The Bisbee Deportation was the illegal kidnapping and deportation of about 1,300 striking mine workers, their supporters, and citizen bystanders by 2,000 members of a deputized posse on July 12, 1917. The action was orchestrated by Phelps Dodge, the major mining company in the area, which provided lists of workers and others who were to be arrested in Bisbee, Arizona.
The arrested were first held at a local baseball park before being loaded onto cattle cars and deported 200 miles (320 km) to Tres Hermanas in New Mexico. The 16-hour journey was through desert without food or water. Once unloaded, the deportees, most without money or transportation, were warned against returning to Bisbee.
As Phelps Dodge, in collusion with the sheriff, had closed down access to outside communications, it was some time before the story was reported. The company presented their action as reducing threats to United States interests in World War I in Europe.
The Governor of New Mexico, in consultation with President Woodrow Wilson, provided temporary housing for the deportees. A presidential mediation commission investigated the actions, and in its final report, described the deportation as “wholly illegal and without authority in law, either State or Federal.”  Nevertheless, no individual, company, or agency was ever convicted in connection with the deportations.

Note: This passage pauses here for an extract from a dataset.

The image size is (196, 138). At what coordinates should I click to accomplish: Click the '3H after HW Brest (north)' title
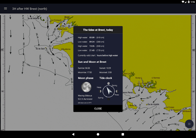[29, 9]
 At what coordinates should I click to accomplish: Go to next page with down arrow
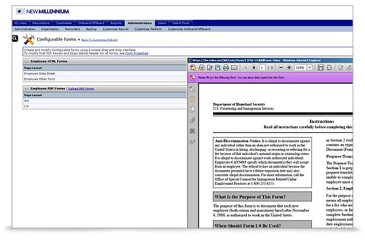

In 1917, the Phelps Dodge Corporation owned a number of copper and other mines in Arizona. Mining conditions in the region were difficult, and working conditions (including mine safety, pay, and camp living conditions) extremely poor.
Discrimination against Mexican American workers by European-American supervisors was routine and extensive. During the winter of 1915–6, a successful if bitter four-month strike in the Clifton-Morenci district led to widespread discontent and unionization among miners in the state.